>> begin

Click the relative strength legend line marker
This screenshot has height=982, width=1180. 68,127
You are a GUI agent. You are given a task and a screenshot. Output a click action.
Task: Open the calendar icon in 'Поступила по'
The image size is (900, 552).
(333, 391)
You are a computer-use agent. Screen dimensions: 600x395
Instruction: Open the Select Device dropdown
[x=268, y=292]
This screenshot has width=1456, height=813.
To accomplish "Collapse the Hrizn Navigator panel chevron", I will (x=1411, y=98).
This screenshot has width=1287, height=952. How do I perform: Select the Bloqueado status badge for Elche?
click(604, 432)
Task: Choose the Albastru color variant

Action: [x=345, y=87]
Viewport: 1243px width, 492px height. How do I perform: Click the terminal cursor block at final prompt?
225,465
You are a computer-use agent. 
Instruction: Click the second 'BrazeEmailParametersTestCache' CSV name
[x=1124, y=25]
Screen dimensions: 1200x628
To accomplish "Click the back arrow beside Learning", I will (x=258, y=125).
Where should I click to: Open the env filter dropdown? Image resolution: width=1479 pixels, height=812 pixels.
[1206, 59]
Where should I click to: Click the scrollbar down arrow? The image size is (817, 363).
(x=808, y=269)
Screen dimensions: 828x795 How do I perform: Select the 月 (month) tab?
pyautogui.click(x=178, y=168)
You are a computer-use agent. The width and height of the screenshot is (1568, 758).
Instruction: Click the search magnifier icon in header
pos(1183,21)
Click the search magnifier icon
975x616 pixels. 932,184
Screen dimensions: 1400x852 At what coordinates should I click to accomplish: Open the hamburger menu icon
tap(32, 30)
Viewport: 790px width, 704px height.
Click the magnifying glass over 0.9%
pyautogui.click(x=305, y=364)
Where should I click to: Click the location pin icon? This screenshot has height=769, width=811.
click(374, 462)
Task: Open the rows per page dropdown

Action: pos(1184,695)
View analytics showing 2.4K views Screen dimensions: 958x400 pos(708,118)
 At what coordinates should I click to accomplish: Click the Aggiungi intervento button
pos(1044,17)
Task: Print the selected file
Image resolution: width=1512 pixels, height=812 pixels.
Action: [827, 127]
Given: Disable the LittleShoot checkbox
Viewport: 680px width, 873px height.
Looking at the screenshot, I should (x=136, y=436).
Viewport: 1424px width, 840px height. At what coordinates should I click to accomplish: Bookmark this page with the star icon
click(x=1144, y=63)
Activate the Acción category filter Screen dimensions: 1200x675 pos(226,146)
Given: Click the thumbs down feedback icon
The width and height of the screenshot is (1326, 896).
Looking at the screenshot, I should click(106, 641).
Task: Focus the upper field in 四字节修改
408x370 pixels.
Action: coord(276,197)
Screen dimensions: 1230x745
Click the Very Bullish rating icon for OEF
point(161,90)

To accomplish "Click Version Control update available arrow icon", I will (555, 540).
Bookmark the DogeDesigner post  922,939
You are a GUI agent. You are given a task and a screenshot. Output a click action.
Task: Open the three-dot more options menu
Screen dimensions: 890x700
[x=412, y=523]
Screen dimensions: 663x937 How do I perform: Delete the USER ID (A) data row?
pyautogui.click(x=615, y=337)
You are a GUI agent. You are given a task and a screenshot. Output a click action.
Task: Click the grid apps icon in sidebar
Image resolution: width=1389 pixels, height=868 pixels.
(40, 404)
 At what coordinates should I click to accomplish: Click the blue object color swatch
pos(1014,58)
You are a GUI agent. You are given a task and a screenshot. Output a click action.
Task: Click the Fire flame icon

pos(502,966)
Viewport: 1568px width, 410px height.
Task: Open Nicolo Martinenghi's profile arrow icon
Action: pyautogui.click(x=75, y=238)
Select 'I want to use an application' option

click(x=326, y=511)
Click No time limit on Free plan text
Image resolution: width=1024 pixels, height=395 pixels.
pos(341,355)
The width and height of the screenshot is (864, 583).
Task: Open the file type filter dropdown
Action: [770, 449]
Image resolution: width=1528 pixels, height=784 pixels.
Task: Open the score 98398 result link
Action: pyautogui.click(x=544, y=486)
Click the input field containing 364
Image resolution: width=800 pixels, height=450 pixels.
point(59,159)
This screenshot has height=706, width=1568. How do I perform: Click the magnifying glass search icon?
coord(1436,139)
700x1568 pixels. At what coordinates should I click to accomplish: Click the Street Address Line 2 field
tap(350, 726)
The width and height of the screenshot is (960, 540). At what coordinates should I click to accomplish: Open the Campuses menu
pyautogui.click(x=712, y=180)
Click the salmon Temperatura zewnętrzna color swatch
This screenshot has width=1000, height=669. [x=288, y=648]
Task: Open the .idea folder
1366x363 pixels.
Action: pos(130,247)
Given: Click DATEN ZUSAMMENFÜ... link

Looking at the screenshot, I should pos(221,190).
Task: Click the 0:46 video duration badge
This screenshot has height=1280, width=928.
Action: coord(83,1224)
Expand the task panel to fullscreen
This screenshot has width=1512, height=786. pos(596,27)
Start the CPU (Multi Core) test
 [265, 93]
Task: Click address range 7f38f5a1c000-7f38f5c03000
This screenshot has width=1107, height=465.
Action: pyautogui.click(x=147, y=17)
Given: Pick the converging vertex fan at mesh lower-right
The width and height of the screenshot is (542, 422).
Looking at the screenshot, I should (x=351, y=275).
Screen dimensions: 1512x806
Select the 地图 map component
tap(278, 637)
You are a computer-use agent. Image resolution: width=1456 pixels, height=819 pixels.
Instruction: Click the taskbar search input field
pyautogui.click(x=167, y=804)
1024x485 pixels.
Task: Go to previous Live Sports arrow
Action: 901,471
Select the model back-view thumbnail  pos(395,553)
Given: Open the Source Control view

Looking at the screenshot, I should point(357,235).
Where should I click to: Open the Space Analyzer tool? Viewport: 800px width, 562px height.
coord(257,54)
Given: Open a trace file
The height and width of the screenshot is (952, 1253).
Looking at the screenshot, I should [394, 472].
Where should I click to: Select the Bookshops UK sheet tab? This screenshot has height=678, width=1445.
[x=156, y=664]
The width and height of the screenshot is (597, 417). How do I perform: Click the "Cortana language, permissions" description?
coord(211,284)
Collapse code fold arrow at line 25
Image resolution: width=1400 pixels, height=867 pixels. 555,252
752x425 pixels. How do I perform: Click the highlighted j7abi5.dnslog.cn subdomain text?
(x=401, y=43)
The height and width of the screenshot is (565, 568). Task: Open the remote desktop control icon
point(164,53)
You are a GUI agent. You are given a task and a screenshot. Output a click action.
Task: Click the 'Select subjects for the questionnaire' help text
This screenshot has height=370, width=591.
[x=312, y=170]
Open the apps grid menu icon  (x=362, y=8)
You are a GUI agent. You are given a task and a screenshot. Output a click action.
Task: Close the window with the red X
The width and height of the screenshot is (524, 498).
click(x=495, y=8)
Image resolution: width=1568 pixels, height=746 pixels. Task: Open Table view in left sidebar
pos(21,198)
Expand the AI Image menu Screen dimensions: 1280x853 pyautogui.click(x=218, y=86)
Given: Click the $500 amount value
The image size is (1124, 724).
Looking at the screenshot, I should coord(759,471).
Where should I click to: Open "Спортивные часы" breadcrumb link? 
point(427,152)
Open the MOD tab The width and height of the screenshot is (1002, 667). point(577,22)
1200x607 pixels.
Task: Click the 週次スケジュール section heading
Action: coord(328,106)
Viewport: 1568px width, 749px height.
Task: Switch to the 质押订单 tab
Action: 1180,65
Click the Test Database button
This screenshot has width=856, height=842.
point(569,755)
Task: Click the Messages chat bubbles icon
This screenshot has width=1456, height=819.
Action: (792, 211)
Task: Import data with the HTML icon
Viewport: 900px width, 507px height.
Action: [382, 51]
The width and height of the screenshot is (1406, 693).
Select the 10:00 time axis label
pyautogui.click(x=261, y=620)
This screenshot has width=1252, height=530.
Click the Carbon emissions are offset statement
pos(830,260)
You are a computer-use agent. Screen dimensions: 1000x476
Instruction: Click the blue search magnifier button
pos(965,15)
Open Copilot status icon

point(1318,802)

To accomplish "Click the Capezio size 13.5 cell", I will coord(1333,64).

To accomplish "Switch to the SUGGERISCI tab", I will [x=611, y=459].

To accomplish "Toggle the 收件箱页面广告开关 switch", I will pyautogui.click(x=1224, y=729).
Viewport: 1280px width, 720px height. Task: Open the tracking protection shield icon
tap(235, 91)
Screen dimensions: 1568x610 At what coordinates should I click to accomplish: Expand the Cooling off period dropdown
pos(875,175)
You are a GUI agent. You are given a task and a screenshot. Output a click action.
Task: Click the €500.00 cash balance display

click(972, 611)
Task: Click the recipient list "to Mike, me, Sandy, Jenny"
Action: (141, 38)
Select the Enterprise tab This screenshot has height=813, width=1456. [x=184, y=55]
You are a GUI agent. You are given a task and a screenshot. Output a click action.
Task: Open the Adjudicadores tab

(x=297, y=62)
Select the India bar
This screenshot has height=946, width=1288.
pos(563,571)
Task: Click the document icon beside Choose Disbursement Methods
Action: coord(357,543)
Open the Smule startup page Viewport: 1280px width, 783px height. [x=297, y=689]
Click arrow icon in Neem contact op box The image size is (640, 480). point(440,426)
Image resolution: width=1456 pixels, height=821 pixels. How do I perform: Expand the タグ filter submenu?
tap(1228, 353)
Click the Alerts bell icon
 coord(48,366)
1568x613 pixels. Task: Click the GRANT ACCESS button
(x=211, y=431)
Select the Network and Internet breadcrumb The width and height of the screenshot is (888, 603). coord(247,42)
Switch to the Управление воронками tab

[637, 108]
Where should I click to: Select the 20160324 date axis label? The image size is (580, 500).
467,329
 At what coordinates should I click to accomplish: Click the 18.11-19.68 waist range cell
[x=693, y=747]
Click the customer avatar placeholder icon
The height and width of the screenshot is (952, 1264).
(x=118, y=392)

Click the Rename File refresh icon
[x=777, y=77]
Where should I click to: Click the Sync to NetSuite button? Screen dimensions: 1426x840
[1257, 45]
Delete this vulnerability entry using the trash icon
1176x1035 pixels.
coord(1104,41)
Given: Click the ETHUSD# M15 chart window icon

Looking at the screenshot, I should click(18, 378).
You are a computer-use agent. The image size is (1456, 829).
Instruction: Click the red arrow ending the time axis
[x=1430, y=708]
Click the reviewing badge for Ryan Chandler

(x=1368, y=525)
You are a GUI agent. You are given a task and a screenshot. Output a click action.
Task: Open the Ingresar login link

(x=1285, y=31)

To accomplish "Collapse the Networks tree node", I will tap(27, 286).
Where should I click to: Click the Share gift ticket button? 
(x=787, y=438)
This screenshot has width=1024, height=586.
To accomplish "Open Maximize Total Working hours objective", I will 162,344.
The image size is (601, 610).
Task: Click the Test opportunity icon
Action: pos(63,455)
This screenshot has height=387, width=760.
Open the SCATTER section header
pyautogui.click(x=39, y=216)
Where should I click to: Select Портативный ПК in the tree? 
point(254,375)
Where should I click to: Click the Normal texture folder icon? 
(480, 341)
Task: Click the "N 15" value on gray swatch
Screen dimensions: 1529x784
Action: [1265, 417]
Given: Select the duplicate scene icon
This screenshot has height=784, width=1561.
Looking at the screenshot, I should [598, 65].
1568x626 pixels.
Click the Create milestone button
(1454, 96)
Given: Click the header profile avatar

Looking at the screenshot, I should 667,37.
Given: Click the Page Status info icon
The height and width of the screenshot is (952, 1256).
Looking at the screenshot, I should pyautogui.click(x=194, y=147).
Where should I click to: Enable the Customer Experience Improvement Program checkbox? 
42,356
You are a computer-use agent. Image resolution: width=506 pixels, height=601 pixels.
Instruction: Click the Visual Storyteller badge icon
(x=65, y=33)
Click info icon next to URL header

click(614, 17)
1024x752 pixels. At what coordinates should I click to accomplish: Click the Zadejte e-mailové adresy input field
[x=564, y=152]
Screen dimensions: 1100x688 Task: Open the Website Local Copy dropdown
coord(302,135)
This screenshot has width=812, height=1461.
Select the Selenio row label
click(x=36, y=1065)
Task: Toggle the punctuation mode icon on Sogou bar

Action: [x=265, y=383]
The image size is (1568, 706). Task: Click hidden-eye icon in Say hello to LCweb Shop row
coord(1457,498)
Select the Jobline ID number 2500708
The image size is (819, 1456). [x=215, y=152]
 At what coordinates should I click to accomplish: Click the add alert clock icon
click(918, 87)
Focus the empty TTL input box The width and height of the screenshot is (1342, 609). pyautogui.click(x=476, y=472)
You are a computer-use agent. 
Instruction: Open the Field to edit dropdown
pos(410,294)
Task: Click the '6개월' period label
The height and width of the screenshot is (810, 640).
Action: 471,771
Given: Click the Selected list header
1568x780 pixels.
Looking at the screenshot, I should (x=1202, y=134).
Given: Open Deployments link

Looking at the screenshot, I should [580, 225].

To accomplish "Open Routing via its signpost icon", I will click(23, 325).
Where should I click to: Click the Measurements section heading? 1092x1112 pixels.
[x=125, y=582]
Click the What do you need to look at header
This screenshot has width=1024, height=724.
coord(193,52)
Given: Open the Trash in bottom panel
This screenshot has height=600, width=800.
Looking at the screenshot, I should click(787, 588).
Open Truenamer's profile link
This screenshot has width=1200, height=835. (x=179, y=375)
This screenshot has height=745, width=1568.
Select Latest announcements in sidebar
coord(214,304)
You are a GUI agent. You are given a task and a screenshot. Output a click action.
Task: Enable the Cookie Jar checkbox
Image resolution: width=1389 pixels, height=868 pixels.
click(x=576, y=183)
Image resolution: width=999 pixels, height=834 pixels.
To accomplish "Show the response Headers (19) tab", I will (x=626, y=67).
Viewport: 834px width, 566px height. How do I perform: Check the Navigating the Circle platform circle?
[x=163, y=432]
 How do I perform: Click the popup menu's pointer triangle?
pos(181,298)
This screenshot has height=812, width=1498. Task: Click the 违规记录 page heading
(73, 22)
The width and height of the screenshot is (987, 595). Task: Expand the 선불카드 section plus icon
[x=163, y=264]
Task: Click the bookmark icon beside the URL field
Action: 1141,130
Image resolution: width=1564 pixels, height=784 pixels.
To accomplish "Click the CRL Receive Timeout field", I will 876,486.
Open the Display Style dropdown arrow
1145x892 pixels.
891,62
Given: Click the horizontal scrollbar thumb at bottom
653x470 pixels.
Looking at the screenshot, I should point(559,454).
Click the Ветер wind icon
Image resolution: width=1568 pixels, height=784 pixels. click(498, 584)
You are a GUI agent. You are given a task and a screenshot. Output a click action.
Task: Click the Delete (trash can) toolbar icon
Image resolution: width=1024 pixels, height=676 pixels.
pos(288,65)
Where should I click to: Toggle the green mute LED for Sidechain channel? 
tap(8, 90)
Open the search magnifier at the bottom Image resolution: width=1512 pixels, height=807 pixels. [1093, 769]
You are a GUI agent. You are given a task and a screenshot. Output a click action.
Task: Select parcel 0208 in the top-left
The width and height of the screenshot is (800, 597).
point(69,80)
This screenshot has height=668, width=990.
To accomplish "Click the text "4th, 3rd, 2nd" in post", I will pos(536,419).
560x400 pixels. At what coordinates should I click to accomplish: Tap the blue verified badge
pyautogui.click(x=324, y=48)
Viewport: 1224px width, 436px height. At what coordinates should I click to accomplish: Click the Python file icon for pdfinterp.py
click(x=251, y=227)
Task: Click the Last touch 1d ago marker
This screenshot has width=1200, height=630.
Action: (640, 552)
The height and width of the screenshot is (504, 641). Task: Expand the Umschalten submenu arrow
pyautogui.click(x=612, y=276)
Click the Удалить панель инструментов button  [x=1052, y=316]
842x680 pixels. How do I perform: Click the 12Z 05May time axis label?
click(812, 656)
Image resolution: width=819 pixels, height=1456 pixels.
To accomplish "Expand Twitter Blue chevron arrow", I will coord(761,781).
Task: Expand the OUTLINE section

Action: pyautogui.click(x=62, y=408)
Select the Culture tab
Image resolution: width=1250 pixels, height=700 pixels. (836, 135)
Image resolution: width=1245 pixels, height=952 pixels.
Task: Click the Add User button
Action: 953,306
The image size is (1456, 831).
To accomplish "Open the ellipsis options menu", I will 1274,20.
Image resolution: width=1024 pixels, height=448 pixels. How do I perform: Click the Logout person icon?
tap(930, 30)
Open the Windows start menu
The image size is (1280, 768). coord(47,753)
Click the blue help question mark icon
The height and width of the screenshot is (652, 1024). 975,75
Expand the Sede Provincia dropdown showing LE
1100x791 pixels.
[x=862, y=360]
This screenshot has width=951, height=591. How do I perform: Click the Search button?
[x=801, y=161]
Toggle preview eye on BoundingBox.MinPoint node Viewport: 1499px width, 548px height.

>> end

■ **What is asked**
Render everything from the top of the listing down to the line containing "pyautogui.click(x=178, y=168)" as a Markdown table with the columns No. and Text. Give each line its own numbered row, and skip blank lines.

■ **Output of the exercise**
| No. | Text |
|---|---|
| 1 | Click the relative strength legend line marker |
| 2 | This screenshot has height=982, width=1180. 68,127 |
| 3 | You are a GUI agent. You are given a task and a screenshot. Output a click action. |
| 4 | Task: Open the calendar icon in 'Поступила по' |
| 5 | The image size is (900, 552). |
| 6 | (333, 391) |
| 7 | You are a computer-use agent. Screen dimensions: 600x395 |
| 8 | Instruction: Open the Select Device dropdown |
| 9 | [x=268, y=292] |
| 10 | This screenshot has width=1456, height=813. |
| 11 | To accomplish "Collapse the Hrizn Navigator panel chevron", I will (x=1411, y=98). |
| 12 | This screenshot has width=1287, height=952. How do I perform: Select the Bloqueado status badge for Elche? |
| 13 | click(604, 432) |
| 14 | Task: Choose the Albastru color variant |
| 15 | Action: [x=345, y=87] |
| 16 | Viewport: 1243px width, 492px height. How do I perform: Click the terminal cursor block at final prompt? |
| 17 | 225,465 |
| 18 | You are a computer-use agent.  |
| 19 | Instruction: Click the second 'BrazeEmailParametersTestCache' CSV name |
| 20 | [x=1124, y=25] |
| 21 | Screen dimensions: 1200x628 |
| 22 | To accomplish "Click the back arrow beside Learning", I will (x=258, y=125). |
| 23 | Where should I click to: Open the env filter dropdown? Image resolution: width=1479 pixels, height=812 pixels. |
| 24 | [1206, 59] |
| 25 | Where should I click to: Click the scrollbar down arrow? The image size is (817, 363). |
| 26 | (x=808, y=269) |
| 27 | Screen dimensions: 828x795 How do I perform: Select the 月 (month) tab? |
| 28 | pyautogui.click(x=178, y=168) |